**The problem:**
Go through the material and copy each line that includes "will".

**Supplied data:**

- - - - -

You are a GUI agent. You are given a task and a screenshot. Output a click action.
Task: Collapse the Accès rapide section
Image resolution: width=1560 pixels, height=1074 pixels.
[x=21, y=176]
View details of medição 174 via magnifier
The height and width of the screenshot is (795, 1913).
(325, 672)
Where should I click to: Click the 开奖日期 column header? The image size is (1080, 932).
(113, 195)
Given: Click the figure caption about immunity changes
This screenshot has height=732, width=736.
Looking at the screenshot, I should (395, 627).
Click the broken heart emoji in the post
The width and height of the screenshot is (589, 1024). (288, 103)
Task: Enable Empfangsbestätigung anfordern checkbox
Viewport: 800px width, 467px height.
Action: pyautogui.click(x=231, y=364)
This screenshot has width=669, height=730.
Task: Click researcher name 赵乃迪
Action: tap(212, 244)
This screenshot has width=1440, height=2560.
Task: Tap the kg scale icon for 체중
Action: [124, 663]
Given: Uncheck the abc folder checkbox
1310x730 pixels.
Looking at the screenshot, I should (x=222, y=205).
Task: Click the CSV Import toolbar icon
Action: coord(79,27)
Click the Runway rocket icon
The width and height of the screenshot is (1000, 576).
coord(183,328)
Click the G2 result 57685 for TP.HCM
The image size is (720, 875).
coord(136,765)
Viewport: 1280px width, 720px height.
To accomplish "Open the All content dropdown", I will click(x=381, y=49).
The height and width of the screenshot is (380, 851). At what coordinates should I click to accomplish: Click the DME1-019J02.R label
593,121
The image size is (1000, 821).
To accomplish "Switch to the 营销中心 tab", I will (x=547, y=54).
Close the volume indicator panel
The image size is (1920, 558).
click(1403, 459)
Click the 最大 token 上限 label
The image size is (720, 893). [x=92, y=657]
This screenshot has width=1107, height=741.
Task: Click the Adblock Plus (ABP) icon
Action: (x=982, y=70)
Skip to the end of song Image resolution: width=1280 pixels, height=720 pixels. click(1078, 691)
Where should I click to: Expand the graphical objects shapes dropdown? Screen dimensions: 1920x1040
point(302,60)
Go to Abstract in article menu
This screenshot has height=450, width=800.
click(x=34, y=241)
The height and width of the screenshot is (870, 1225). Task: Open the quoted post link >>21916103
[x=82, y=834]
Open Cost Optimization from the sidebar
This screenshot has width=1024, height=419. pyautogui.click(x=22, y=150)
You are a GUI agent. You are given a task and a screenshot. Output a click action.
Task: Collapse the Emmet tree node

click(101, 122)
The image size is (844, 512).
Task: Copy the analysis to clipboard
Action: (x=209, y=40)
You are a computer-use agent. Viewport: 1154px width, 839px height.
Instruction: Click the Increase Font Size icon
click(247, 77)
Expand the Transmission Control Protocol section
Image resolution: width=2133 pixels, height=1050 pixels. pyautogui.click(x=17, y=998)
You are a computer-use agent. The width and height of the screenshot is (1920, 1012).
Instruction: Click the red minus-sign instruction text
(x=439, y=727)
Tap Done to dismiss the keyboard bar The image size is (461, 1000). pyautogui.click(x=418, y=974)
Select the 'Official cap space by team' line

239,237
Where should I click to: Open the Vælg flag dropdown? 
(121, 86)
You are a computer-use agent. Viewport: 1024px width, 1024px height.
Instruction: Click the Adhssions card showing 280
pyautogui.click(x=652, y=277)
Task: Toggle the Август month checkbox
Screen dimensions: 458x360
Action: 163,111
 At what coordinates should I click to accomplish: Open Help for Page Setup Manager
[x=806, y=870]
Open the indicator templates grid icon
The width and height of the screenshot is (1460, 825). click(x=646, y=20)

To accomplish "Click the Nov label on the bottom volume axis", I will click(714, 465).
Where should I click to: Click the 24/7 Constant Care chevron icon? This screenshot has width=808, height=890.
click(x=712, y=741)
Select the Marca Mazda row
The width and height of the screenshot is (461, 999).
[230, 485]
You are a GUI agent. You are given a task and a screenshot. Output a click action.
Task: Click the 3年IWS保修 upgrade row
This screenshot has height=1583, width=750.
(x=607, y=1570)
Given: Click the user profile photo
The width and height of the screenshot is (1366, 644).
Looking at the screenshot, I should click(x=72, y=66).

- - - - -

**Answer space:**
To accomplish "Open the All content dropdown", I will click(x=381, y=49).
To accomplish "Switch to the 营销中心 tab", I will (x=547, y=54).
To accomplish "Click the Nov label on the bottom volume axis", I will click(714, 465).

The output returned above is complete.